What is Antibiotic Prophylaxis?

This term refers to the use of anitbiotics to prevent the infection of the inner lining of the heart (infective endocarditis), particularly the heart valves.

Antibiotic prophylaxis is used in patients who are considered to be at a high risk of developing infective endocarditis and are undergoing any procedure where infection may be introduced in the blood stream such as a dental procedure or surgery.

Who is at risk?

Individuals at risk include patients with abnormalities of the heart valves (usually detected on physical examination by a heart murmur), prosthetic material within the heart (e.g. metallic heart valve) or ‘holes’ in the heart.

Treatment

The prophylaxis is usually in the form of a single or double large dose of a penicillin antibiotic.
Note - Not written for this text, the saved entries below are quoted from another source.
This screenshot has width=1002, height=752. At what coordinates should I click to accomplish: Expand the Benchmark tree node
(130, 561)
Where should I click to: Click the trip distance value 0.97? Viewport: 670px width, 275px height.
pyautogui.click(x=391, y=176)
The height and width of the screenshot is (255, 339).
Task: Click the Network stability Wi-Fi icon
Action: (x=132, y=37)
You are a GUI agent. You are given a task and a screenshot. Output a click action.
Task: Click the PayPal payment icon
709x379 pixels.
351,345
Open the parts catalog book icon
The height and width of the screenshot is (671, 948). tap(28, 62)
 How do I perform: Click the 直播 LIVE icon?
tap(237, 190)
If the individual is allergic to penicillin, then erythromycin is used.

Churg-Strauss Syndrome

Churg-Strauss syndrome is a rare disease characterised by generalised inflammation of small to medium blood vessels in the body. The syndrome was described by 2 doctors ‘Churg and Strauss’ in 1951.
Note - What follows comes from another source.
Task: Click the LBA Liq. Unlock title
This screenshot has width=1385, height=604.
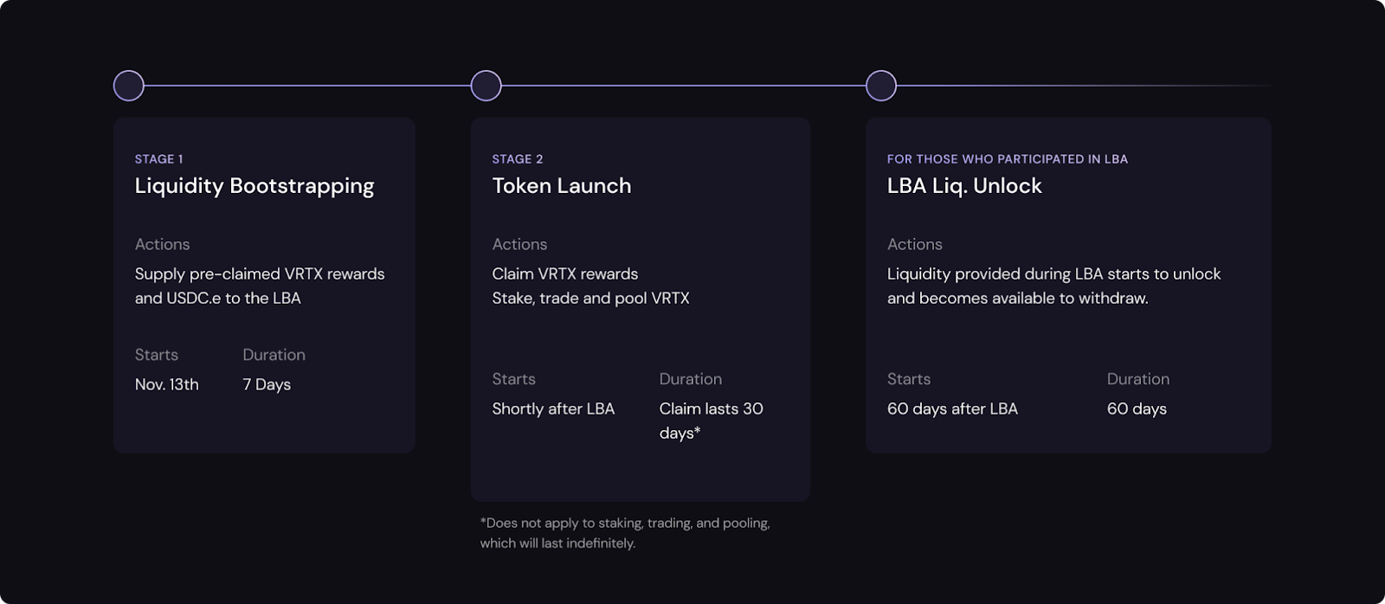Action: pos(964,186)
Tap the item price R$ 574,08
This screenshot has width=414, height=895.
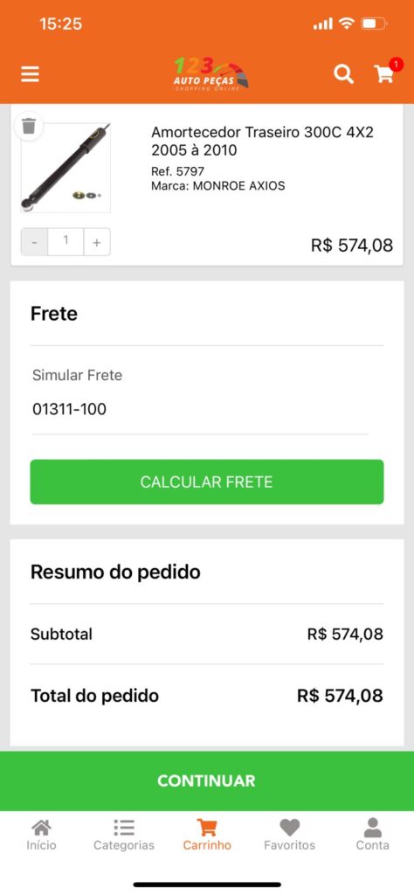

Age at onset - varies from 15-70 years, with mean age being third to fourth decade.

Sex - Males are affected slightly more frequently than females

Increased levels of certain cells in the blood, which are known as eosinophils are seen. The etiology of the syndrome remains unknown and thought to be autoimmune in nature (meaning that antibodies are produced against ones own body cells). The organs that are usually affected are

• Lungs - asthma, sinusitis and rhinitis

• Joints - Arthritis

• Skin - Nodules and rash

• Heart - Myocarditis (inflammation of hear muscle), Pericarditis (inflammation of covering of the heart), involvement of coronary arteries (arteries which supply blood to heart muscle)

• Bowels - Inflammation of stomach and intestines presenting as diarrhoea, tummy pain, passing blood in stools

• Inflammation of nerves

• Kidneys  

Symptoms related to heart are

• Shortness of breath

• Chest pain

• Palpitations (awareness of ones own heart beat)

• Syncope

• Swelling of legs due to collection of water

• Very rarely can present as sudden cardiac death due to rhythm disturbances or even myocardial infarction (heart attack)
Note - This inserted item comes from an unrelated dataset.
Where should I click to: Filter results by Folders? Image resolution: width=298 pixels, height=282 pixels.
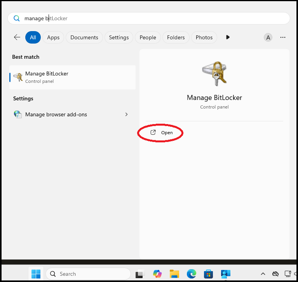(x=176, y=37)
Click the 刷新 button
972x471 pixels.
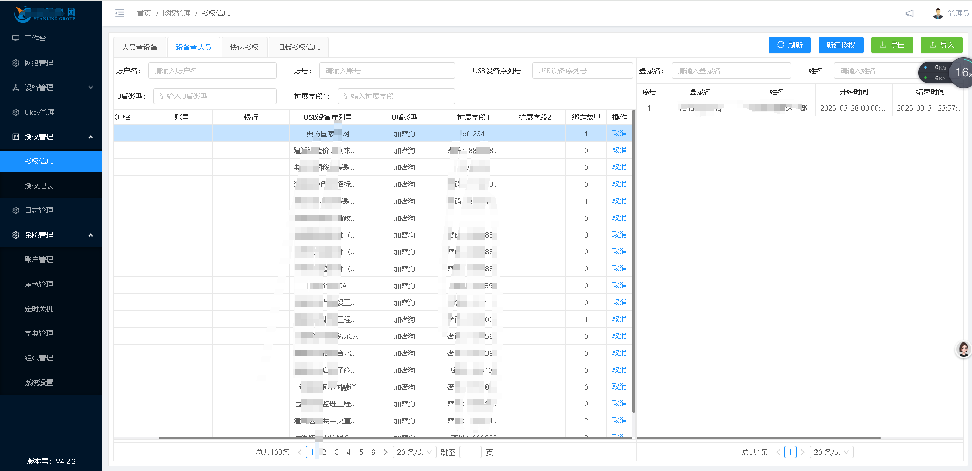pos(789,45)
The most common cause of death is from heart involvement in the form of myocardial infarction or heart failure.

Treatment 

The main stay of treatment is with use of steroids either orally as tablets or as injections into veins depending on the severity of the condition. In most of the cases steroids are adequate, in complicated case and in patients who do not respond to steroids more powerful and toxic drugs are used like Cyclophosphamide.

Patients should be under the care of specialists depending on the organs involved like cardiologists when heart is involves etc.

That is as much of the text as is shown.